YOUR INSTRUCTIONS: According to the blog post about family stories, what did Bruce Feiler identify as the single most important thing a person can do for his or her family?

GIVEN TEXT:
----
Thursday, April 25, 2013

The “secret sauce”

If you’re struggling to keep writing your memoir, 
this is just what you need.

“What is the secret sauce that holds a family together?” asks Bruce Feiler. “What are the ingredients that make some families effective, resilient, happy?”

Feiler spent several years researching those questions and “a surprising theme emerged. The single most important thing you can do for your family may be the simplest of all: develop a strong family narrative.” (“The Stories That Bind Us,” New York Times)

If you’ve followed this blog for a while, you know when I read those words I hollered, “Yessss! That’s why we write memoirs!

Feiler applauds the work of psychologist Marshall Duke, Duke’s wife Sara, a psychologist working with children, colleague Robyn Fivush, and their “Do You Know?” measure. For example:

“Do you know where your grandparents grew up? Do you know where your mom and dad went to high school? Do you know where your parents met? Do you know an illness or something really terrible that happened in your family? Do you know the story of your birth?”

Their research showed that the more children know of their family’s stories, the more they demonstrate emotional health and happiness and the more resilient they are when faced with challenges.

Are you thinking what I’m thinking?

Through their research, these scientists discovered God was on the right track when He told us to tell our kids and grandkids what we’ve seen Him do for us! (Deuteronomy 4:9; 6:5-9; 6:20-25) Their research verifies Jesus knew what he was talking about when he said, “Go tell your family what the Lord has done for you” (Mark 5:19).

Children who know their family’s stories—successes and failures, triumphs and setbacks—know they are part of what Dr. Fivush calls an “intergenerational self,” that is, “they know they belong to something bigger than themselves.”

Belonging to something bigger than themselves. That, too, echoes what we know of God: He created humans with a yearning for fellowship, community, and of belonging to something bigger than ourselves.

First, He wants us to enjoy belonging to Him. God told His children, “I have called you by name; you are Mine!” (Isaiah 43:1 NAS) He promised He would never forget His children: “See, I have written your name on my hand” (Isaiah 49:15-16). His love is an everlasting love (Jeremiah 31:3). God delights to have us belong to Him as part of His something bigger than ourselves.

Second, like so many other ways in life on this earth, God places us in families—community, something bigger than ourselves—as a foretaste of the ultimate belonging we’ll enjoy with Him for eternity.

Bruce Feiler concludes,

“Bottom line: if you want a happier family, create, refine, and retell the story of your family’s positive moments and the ability to bounce back from the difficult ones. That act alone may increase the odds that your family will thrive for many generations to come.”

Believe it: Your story is important! It’s the “secret sauce.”

The following Bible passage captures my vision—my prayer, my heart’s desire—for the memoir classes I teach and for this blog:

“Great is the Lord and most worthy of praise;
his greatness no one can fathom.
One generation will commend your works to another;
they will tell of your mighty acts.
They will speak of
the glorious splendor of your majesty,
and I will meditate on your wonderful works.
----
Dataset entries:

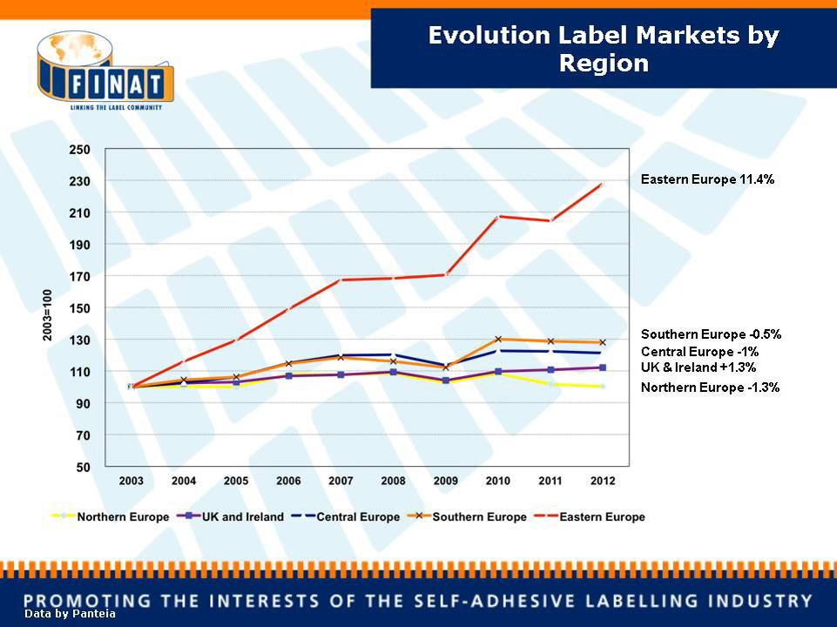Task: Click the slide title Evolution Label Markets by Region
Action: click(603, 49)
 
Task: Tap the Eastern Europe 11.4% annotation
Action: click(707, 179)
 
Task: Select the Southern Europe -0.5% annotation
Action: click(711, 334)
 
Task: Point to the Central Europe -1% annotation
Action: click(700, 352)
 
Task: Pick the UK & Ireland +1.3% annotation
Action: click(699, 367)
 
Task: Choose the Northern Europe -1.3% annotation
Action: click(710, 388)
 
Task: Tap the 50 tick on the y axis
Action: click(84, 467)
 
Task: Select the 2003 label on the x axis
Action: click(132, 481)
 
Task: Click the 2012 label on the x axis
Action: click(603, 481)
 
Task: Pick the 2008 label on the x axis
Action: click(393, 481)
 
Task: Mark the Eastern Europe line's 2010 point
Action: click(497, 216)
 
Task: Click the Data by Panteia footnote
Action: click(70, 614)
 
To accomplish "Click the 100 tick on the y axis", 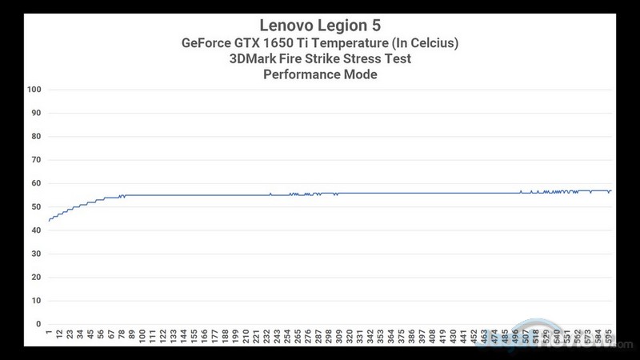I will (x=33, y=90).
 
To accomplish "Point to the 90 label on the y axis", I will (x=34, y=113).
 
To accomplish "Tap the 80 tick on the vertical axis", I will (x=34, y=136).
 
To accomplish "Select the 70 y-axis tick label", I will (x=34, y=160).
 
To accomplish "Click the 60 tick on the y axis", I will (x=34, y=183).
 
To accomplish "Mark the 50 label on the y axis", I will (x=34, y=206).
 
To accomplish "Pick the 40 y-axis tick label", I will (x=34, y=230).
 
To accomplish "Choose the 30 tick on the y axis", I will (x=34, y=254).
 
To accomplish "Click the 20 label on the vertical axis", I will (x=34, y=277).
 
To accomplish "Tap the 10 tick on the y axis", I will (x=34, y=301).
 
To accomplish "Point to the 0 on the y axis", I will (x=37, y=324).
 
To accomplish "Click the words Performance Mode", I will (x=319, y=76).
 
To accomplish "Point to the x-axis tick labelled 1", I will (x=49, y=333).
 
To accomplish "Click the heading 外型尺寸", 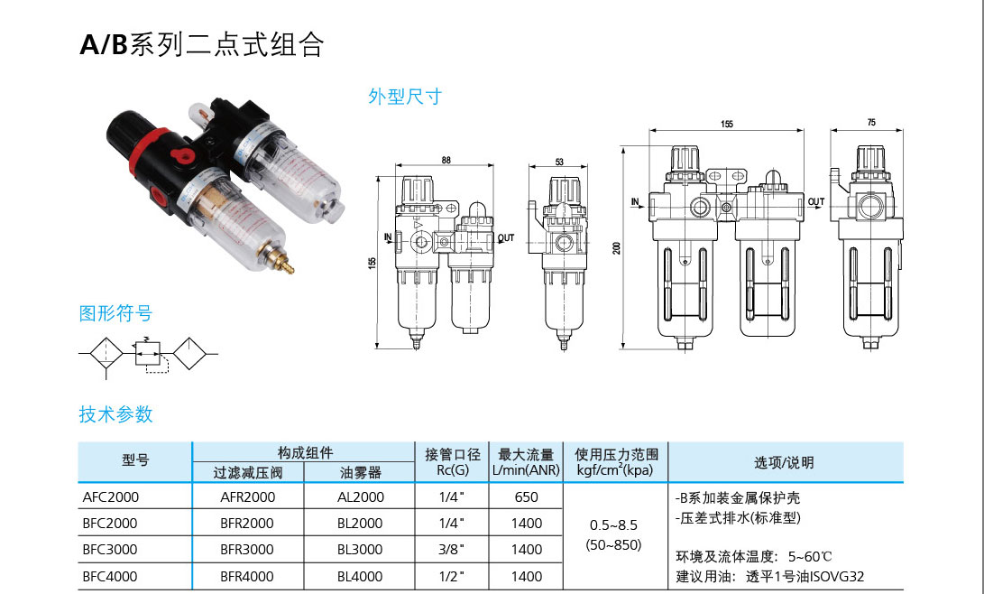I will pyautogui.click(x=405, y=97).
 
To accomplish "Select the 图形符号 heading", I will pyautogui.click(x=115, y=314).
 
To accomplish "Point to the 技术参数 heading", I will pyautogui.click(x=115, y=414).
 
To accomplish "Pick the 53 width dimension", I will pyautogui.click(x=559, y=162).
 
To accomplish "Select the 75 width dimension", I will pyautogui.click(x=870, y=122).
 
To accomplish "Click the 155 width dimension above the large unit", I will pyautogui.click(x=727, y=124).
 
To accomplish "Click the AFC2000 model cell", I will pyautogui.click(x=110, y=497).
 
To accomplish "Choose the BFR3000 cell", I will pyautogui.click(x=246, y=549).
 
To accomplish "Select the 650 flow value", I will pyautogui.click(x=526, y=497).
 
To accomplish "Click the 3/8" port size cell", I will pyautogui.click(x=450, y=549).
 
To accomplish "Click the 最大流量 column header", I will pyautogui.click(x=526, y=454).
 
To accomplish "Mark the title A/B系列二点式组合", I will pyautogui.click(x=201, y=45).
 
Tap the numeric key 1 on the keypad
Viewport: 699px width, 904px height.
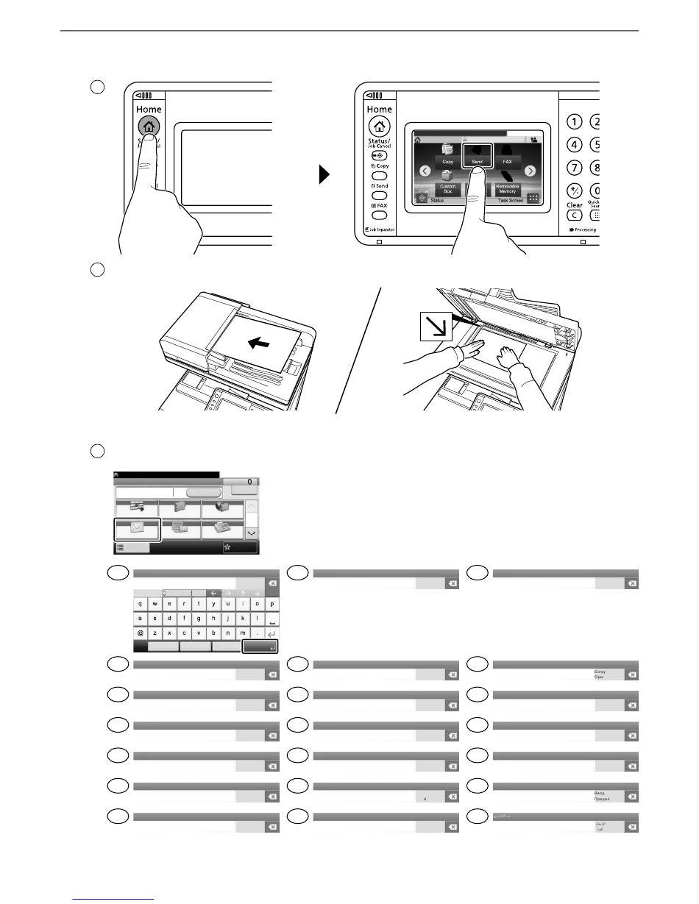[575, 123]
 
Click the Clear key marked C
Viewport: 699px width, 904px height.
[575, 216]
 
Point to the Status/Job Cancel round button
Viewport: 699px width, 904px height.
[379, 156]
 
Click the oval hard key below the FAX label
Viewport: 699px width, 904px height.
[379, 216]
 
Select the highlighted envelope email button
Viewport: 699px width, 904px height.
[136, 528]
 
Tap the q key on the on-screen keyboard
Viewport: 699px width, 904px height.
[141, 604]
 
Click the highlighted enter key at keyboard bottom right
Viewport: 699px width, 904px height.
[261, 647]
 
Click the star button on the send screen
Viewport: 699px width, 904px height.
[241, 547]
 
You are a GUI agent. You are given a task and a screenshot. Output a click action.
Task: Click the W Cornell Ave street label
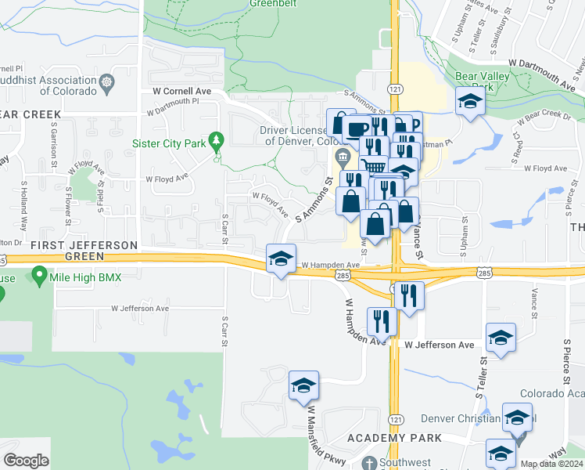183,91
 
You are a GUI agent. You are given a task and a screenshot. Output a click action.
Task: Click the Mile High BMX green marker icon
38,276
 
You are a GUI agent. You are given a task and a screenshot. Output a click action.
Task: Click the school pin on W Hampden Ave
281,259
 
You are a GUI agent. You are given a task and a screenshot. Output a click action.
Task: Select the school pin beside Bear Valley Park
469,103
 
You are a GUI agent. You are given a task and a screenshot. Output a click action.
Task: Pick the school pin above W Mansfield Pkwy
303,385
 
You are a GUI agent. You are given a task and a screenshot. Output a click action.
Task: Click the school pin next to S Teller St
501,338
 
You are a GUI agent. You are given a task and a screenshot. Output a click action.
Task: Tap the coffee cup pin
357,129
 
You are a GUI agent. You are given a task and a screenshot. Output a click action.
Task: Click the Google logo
26,461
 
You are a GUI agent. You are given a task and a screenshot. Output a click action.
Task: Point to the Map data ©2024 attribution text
551,464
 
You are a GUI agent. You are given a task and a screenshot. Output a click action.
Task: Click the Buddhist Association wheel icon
106,80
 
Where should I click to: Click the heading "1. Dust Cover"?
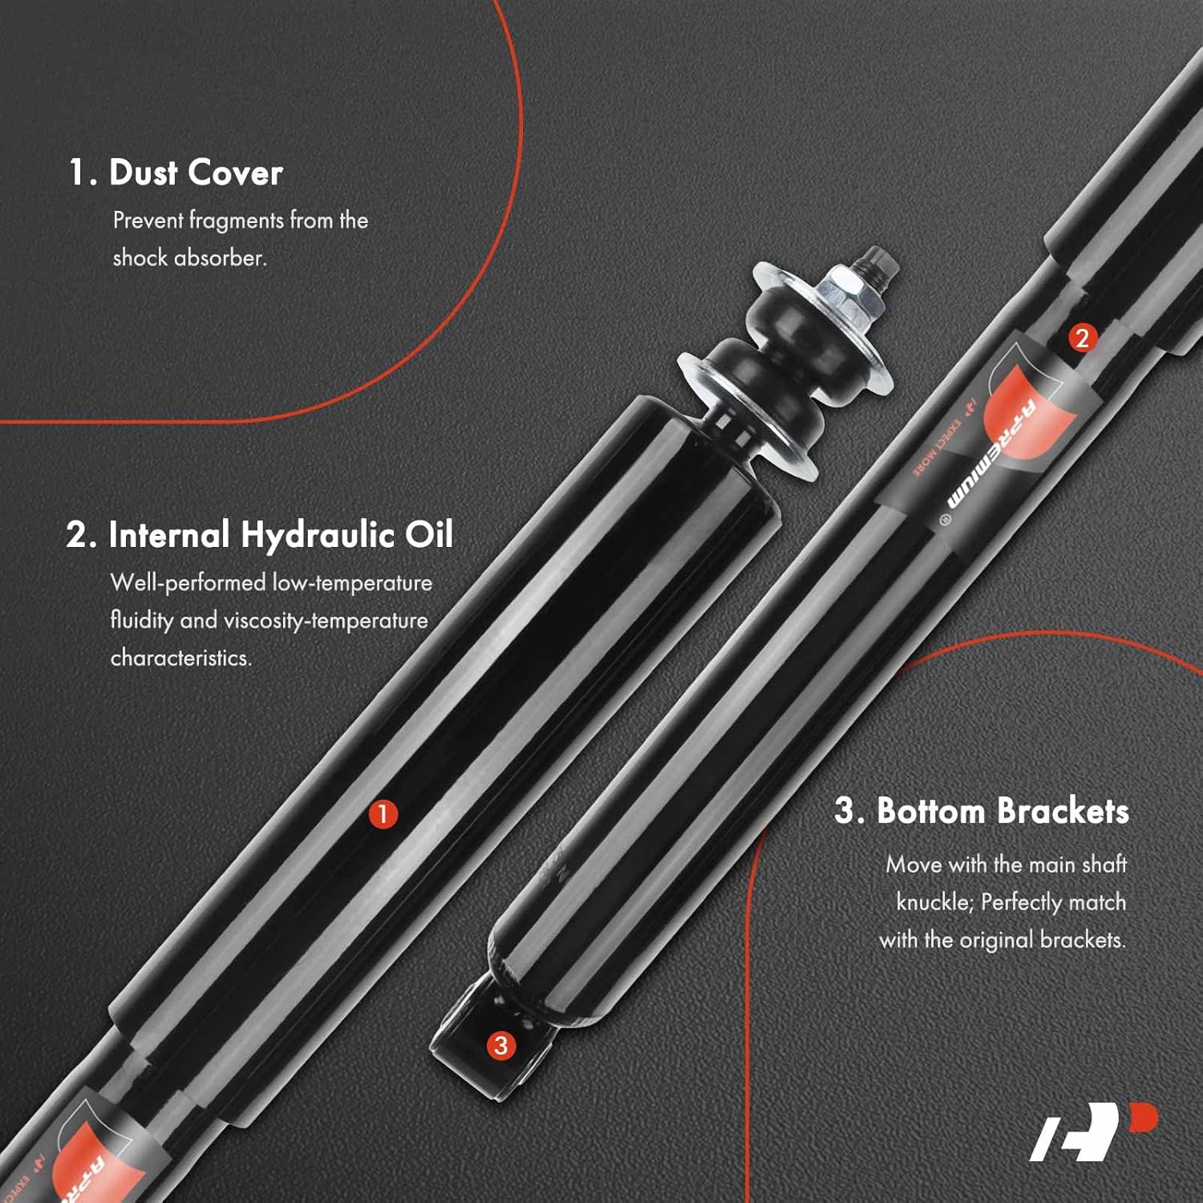point(176,173)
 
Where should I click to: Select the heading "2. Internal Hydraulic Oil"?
point(260,535)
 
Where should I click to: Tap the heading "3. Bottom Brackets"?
point(982,811)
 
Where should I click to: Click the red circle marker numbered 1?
point(383,814)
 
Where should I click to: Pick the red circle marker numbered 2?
point(1082,338)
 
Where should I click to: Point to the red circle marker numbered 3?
point(500,1045)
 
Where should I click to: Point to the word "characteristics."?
point(181,658)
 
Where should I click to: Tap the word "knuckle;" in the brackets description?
point(934,902)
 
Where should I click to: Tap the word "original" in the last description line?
point(995,939)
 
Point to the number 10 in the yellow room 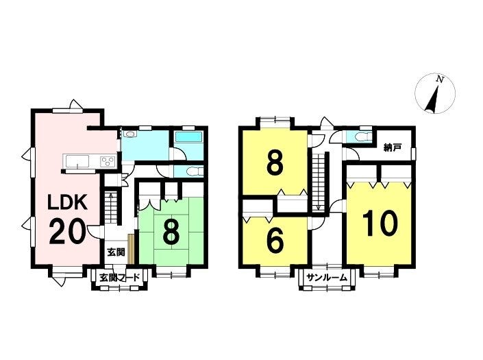pyautogui.click(x=380, y=224)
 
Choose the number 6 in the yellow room pyautogui.click(x=275, y=241)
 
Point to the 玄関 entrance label pyautogui.click(x=115, y=252)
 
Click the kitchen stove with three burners pyautogui.click(x=108, y=162)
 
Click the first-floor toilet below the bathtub pyautogui.click(x=190, y=170)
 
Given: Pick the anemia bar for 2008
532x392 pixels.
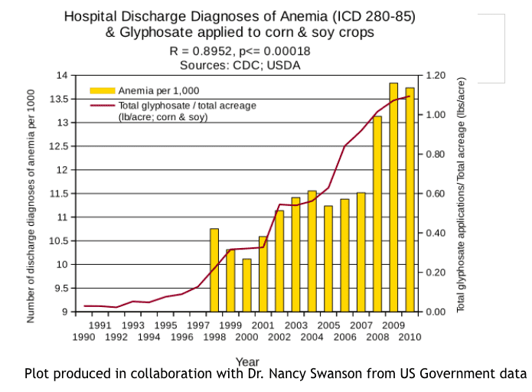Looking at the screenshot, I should click(377, 214).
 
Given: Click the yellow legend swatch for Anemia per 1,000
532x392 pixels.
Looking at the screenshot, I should click(101, 90).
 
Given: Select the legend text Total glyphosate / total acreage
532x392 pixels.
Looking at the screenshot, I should click(187, 106).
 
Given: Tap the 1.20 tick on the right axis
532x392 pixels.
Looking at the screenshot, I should click(436, 75).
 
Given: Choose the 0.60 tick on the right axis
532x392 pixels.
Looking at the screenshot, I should click(436, 194).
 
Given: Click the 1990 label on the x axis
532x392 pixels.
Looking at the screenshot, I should click(84, 338).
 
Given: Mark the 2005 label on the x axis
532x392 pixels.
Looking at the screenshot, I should click(328, 325).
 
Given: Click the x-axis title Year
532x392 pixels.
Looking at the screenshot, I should click(247, 361).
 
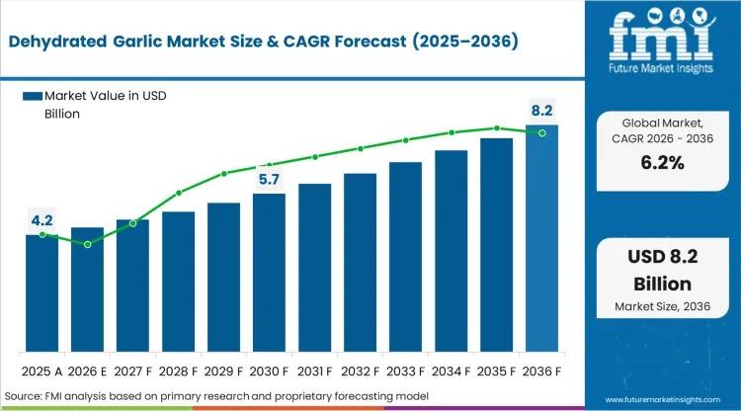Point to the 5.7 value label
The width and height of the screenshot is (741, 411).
tap(269, 179)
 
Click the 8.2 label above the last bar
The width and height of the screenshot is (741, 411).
tap(541, 111)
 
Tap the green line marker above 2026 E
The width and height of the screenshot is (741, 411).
tap(88, 244)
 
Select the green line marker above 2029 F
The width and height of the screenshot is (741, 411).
tap(224, 174)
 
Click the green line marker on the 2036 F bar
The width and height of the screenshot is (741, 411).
tap(541, 132)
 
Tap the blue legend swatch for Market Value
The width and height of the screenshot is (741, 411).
tap(32, 96)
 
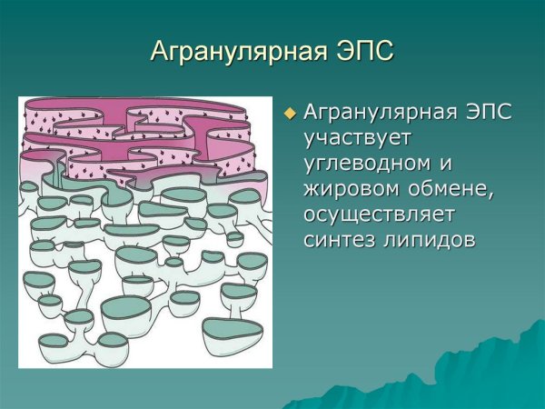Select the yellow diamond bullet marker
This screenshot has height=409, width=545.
point(291,114)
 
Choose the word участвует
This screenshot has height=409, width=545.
point(358,139)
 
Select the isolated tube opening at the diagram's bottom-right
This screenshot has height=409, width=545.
point(232,329)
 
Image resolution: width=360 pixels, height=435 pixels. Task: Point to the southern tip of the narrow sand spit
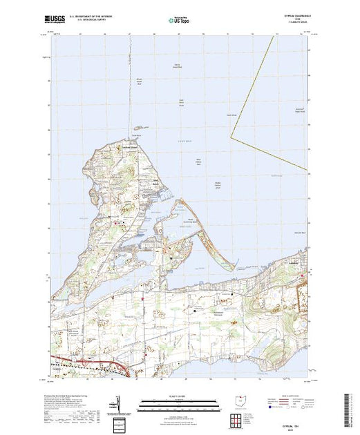tap(208, 267)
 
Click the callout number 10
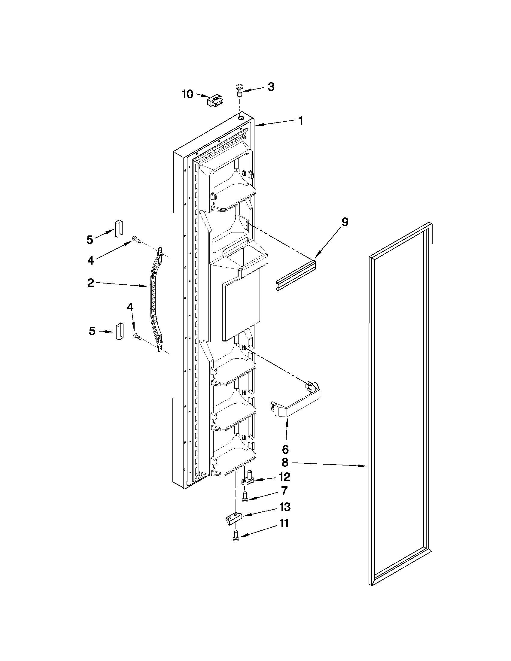click(187, 94)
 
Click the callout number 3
click(271, 87)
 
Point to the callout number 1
click(300, 121)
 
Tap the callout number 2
click(90, 283)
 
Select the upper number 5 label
click(90, 240)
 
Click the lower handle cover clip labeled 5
click(118, 332)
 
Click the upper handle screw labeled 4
click(136, 240)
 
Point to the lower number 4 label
click(129, 308)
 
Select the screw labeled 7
click(245, 497)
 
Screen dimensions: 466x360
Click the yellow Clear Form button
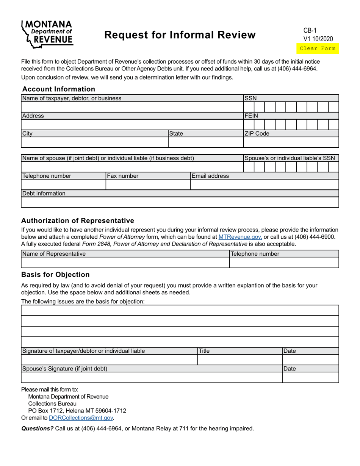(x=317, y=48)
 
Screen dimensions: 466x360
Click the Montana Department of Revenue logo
(x=47, y=34)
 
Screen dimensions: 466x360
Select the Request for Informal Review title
(x=180, y=35)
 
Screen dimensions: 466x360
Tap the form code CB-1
(x=310, y=30)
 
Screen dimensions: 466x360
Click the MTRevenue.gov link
(x=240, y=237)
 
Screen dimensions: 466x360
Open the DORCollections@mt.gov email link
(x=81, y=418)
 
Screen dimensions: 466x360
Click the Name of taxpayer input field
(x=132, y=107)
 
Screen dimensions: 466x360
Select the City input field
(x=94, y=142)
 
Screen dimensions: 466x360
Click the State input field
(x=205, y=142)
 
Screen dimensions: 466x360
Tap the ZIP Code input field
(x=291, y=142)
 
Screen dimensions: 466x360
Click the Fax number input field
(x=148, y=185)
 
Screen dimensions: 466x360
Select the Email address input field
(x=264, y=185)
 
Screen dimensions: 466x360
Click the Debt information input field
(x=180, y=202)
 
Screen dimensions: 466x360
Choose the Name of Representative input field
(x=125, y=263)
----
OUTPUT: Develop a strong family narrative.